American newspaper publisher and soldier (1837-1913)

James Madison Drake (March 25, 1837, to November 28, 1913) was an American newspaper publisher who fought in the American Civil War. Drake received the country's highest award for bravery during combat, the Medal of Honor, for his action during the Battle of Port Walthall Junction in Virginia on May 6, 1864. He was honored with the award on March 3, 1873.

==Biography==
Drake was born in the Washington Valley near Washington Rock in Somerset County, New Jersey, on March 25, 1837.

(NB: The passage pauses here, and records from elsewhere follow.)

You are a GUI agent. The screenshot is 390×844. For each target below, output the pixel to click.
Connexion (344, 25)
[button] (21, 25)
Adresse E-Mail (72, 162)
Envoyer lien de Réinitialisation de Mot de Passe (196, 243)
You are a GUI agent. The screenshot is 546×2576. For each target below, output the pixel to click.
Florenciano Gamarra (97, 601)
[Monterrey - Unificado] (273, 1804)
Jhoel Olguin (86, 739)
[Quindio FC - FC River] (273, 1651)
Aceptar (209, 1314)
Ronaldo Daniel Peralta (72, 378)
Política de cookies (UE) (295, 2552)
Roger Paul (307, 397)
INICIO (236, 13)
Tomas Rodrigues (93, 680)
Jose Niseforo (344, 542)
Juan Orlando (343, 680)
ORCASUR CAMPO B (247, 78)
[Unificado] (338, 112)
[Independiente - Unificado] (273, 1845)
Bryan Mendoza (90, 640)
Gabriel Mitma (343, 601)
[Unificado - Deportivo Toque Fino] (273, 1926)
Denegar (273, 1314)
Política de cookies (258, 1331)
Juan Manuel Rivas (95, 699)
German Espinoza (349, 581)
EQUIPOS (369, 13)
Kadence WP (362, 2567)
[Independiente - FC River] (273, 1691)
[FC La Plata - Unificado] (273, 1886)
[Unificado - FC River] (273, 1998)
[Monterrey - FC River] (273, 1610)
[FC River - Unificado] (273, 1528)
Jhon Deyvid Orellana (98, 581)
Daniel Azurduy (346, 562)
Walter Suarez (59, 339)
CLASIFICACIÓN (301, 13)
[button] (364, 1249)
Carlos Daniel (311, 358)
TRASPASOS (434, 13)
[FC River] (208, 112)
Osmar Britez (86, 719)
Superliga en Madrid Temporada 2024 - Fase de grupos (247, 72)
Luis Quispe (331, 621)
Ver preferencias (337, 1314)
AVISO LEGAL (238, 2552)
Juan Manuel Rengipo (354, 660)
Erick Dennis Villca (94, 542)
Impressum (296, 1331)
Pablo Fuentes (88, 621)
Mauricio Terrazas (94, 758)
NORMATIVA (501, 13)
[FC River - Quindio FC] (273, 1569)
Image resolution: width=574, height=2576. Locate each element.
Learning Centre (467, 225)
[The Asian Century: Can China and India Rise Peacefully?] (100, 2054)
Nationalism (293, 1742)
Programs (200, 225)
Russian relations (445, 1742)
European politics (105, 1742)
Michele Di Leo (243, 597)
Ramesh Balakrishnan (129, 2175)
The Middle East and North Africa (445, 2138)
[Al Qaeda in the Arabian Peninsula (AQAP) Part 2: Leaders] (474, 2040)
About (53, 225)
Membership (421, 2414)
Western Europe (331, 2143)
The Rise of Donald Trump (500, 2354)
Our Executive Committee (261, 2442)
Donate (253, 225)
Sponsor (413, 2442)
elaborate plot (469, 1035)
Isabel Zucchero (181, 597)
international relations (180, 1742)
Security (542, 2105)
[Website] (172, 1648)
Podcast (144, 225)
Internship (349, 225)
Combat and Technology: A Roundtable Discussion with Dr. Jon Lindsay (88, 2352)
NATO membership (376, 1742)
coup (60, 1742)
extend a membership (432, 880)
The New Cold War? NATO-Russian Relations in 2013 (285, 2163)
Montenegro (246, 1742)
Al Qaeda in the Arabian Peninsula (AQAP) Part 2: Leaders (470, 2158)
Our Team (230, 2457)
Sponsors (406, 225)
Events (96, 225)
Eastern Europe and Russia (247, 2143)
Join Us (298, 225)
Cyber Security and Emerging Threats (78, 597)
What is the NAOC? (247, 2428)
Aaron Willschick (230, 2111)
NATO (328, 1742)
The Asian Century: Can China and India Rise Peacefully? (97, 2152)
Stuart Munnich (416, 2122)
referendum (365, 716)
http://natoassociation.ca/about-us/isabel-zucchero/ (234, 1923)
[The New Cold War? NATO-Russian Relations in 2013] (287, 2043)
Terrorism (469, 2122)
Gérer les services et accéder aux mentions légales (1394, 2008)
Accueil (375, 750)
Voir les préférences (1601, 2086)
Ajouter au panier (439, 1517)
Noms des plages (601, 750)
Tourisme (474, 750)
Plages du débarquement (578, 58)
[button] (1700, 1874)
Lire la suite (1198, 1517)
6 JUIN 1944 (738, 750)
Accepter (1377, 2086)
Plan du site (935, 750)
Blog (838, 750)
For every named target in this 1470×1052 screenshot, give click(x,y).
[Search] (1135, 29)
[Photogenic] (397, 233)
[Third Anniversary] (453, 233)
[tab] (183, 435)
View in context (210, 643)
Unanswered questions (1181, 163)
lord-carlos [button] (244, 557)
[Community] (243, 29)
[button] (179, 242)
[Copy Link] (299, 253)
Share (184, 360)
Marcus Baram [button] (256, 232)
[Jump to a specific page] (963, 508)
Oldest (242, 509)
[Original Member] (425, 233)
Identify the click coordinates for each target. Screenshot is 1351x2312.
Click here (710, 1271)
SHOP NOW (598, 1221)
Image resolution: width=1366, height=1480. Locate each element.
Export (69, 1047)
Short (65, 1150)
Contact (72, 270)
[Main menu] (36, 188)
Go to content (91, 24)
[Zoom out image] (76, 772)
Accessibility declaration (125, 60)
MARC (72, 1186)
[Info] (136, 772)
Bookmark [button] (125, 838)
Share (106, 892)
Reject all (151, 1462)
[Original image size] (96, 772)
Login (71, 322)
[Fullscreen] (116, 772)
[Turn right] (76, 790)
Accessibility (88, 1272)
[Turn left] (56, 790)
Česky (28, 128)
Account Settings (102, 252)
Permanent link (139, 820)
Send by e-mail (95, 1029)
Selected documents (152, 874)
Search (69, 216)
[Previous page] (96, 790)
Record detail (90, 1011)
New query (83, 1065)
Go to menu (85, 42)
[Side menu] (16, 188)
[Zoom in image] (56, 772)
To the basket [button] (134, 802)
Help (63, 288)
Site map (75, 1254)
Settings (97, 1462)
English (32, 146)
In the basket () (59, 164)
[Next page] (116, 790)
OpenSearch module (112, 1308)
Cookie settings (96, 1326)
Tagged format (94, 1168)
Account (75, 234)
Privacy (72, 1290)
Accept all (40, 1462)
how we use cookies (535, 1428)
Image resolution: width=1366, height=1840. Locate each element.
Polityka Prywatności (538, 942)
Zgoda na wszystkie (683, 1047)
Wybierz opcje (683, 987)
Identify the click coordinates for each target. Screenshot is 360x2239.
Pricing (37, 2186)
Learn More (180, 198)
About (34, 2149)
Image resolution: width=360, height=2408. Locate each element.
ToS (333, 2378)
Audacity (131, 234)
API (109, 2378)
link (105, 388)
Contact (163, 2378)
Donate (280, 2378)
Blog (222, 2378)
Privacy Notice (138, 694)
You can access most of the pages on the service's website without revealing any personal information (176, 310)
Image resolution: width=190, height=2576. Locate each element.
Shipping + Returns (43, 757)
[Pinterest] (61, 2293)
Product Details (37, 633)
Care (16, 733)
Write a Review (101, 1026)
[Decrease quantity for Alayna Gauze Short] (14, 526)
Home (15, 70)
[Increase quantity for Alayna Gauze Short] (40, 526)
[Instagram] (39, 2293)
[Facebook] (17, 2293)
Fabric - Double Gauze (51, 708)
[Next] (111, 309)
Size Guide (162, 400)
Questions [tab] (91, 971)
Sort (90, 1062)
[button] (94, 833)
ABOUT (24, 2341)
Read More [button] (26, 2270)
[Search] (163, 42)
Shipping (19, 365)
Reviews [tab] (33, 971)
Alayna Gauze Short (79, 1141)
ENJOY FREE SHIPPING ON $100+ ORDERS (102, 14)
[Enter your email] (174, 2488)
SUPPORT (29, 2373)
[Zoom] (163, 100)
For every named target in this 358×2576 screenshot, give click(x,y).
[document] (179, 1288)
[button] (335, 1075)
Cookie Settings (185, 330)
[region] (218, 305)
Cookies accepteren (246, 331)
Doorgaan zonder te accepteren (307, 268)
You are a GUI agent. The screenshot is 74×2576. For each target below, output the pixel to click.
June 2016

In 1853, he began publishing the Trenton, New Jersey Mercer Standard, which continued until 1854; in 1857, he launched the Evening News, and in 1860, he launched Wide Awake. Later that year he served on the city council as an alderman, remaining in that position until July 1861, at which point he joined the 9th New Jersey Infantry. After the war, he served in the New Jersey National Guard, rising to the rank of Colonel. He also worked as a newspaper publisher in Elizabeth, New Jersey, where he managed the production of the Daily Monitor from 1868 to 1881, the Elizabeth Sunday Leader from 1882 to 1887, and the Elizabeth Daily Leader from 1887 to 1900.

Drake died on November 28, 1913, and his remains are interred at the Evergreen Cemetery in Hillside, New Jersey.

==Medal of Honor citation==

Commanded the skirmish line in the advance and held his position all day and during the night.